The goal of graph coarsening is to take a very complex graph—one with many nodes and many connections—and "condense" the graph by combining similar nodes into one another. The result of graph coarsening is a coarsened graph consisting of supernodes with edges between them, where the supernodes are linear combinations of the nodes in the original graph, and the edges maintain the connections from the original graph.

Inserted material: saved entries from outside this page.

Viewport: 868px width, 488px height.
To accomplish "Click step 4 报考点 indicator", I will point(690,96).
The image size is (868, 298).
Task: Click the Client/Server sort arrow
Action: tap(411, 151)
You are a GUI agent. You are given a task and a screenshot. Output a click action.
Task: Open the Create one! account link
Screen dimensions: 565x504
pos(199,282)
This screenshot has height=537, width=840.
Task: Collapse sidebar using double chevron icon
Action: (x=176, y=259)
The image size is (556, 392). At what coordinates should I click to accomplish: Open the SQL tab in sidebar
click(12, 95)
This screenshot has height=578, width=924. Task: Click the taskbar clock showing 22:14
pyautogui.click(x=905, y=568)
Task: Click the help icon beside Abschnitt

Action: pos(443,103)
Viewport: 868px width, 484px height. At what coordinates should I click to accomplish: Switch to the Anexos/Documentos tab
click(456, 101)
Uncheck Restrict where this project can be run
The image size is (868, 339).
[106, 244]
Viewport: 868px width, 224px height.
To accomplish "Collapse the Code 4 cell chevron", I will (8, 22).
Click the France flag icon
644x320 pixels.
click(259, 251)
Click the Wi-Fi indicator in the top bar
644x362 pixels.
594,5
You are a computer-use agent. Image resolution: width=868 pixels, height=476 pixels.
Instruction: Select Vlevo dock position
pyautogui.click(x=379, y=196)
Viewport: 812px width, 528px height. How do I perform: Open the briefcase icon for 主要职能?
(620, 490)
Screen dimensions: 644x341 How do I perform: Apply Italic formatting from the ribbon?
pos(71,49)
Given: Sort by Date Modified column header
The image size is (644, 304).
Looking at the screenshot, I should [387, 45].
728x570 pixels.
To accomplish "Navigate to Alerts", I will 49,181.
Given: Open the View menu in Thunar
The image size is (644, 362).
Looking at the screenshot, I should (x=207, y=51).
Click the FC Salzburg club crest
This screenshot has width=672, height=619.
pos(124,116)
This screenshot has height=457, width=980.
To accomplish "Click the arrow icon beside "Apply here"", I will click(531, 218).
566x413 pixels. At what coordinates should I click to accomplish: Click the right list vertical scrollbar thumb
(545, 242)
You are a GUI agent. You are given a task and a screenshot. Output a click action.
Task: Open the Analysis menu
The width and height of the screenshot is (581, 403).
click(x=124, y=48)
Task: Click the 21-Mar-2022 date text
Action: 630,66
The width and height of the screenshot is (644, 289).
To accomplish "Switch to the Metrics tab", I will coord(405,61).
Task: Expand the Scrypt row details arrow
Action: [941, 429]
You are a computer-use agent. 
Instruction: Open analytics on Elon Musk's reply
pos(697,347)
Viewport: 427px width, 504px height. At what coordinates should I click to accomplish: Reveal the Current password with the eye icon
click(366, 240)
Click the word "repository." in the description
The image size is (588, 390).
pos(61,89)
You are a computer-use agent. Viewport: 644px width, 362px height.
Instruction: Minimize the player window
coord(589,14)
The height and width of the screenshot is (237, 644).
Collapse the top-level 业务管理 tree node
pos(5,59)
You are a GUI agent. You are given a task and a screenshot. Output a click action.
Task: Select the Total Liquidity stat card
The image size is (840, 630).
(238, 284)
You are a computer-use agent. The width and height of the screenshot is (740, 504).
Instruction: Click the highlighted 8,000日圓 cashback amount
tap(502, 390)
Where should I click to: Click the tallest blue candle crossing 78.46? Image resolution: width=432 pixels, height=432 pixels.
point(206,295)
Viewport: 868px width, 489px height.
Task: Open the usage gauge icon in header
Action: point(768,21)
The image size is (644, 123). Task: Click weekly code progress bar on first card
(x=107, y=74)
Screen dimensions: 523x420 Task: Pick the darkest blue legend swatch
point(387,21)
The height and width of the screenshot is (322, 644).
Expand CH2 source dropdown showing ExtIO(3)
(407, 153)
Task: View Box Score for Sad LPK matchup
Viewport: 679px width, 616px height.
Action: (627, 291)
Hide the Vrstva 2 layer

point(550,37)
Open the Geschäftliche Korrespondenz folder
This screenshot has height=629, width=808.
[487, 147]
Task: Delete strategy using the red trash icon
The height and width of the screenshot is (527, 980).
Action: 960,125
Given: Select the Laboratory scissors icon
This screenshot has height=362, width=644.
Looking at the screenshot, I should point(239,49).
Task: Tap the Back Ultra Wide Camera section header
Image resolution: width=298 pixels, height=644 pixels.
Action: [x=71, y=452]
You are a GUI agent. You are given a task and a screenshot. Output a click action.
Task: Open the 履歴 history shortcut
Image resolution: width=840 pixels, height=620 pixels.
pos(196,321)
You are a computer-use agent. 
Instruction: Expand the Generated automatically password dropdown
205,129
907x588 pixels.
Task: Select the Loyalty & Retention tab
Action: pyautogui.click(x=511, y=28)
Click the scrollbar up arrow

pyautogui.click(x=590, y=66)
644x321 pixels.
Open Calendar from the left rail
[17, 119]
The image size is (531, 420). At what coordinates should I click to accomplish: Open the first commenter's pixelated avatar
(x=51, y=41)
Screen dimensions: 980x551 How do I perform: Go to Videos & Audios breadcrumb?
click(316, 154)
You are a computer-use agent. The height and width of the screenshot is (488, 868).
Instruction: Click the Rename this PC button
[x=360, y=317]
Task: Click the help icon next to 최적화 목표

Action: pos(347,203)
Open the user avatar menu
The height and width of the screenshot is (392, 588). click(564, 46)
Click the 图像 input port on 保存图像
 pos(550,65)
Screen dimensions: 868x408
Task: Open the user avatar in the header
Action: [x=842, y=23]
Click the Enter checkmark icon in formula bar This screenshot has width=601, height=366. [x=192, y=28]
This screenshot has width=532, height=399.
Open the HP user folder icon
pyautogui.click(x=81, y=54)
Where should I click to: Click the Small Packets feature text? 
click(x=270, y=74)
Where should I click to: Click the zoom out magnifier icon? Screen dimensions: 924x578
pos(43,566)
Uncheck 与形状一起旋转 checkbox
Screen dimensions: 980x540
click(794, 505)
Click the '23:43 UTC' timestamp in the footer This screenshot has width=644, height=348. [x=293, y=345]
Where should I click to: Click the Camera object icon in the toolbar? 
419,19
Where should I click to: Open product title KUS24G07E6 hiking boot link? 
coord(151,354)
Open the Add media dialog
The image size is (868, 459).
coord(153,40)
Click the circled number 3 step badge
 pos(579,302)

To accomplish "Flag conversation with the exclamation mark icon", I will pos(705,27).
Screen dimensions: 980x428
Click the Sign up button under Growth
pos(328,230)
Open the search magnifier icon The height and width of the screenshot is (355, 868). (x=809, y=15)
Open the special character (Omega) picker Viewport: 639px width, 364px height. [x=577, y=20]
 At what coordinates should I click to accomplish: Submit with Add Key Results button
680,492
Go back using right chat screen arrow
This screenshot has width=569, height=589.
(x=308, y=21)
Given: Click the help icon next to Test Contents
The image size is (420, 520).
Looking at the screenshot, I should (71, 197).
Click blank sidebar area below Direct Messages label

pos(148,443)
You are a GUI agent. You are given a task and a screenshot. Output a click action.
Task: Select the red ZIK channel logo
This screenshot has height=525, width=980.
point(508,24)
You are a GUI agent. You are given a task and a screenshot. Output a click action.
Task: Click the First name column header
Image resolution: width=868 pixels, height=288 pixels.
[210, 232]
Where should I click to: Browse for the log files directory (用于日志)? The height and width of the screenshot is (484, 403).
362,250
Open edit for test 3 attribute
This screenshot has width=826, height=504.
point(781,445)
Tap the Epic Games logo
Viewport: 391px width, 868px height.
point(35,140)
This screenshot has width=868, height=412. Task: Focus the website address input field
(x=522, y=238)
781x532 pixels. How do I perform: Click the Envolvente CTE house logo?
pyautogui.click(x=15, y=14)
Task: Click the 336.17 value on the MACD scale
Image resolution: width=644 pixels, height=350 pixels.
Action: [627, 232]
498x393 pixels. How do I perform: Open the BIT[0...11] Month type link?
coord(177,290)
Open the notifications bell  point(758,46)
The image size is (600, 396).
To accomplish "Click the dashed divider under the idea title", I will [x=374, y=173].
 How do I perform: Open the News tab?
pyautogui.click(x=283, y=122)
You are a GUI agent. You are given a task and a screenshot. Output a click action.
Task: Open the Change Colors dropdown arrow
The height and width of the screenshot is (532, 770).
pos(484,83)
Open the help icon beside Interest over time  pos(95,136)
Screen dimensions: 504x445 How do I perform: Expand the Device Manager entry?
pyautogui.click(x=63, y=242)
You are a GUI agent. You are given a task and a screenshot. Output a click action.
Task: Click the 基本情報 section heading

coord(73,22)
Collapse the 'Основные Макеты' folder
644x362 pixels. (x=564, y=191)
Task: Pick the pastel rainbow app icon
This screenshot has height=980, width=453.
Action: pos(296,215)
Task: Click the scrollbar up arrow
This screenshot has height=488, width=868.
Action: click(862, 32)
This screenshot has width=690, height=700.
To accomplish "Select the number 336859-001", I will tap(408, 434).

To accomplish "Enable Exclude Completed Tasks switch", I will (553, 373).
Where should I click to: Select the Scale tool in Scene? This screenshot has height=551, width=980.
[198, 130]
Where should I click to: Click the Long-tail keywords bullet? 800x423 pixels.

At the same time, we would like to maintain a kernel throughout the coarsening of this graph. In general, a kernel is a function which specifies the similarities between two datapoints; this "similarity function" acts as an inner product over the set of datapoints. For machine learning purposes, defining a kernel on a graph is desirable. One such graph kernel is called the marginalized graph kernel and finds the similarity between two graphs by comparing the similarities of random walks on both graphs. Such a graph kernel requires a nodel kernel and an edge kernel (kernel functions computing the similarities between nodes and edges). Since the original nodes of the graph are condensed over the course of the graph coarsening, a node kernel must be defined at each step of the process.

# Inhomogeneous Diffusion Condensation #

We can first explore the process of inhomogeneous diffusion condensation. 

This is a clustering algorithm similar to $k$-means or agglomerative clustering which seeks to find a hierarchical coarse-grained representation of the data. The algorithm works by computing a diffusion operator $\mathbf{P}$ (consisting of the transition matrix of a Markovian random walk over the data) and repeatedly applying it to the data.

The details of the algorithm are unimportant, but it is interesting to apply it to various datasets. Here, we have eight datasets (``barbell``, ``tree``, ``noisy tree``, ``clusters``, ``uniform circle``, ``hyperuniform circle``, ``hyperuniform ellipse``, and ``two spirals``) on which we can apply the diffusion condensation algorithm. These datasets come from this [github repository](https://github.com/matthew-hirn/condensation) on inhomogeneous diffusion condensation.

The datasets are visualized below for ``N`` points. You can change ``N`` and run the cell to see the datasets with a different amount of points.

In [None]:
N = 2 ** 7

plot_datasets(N)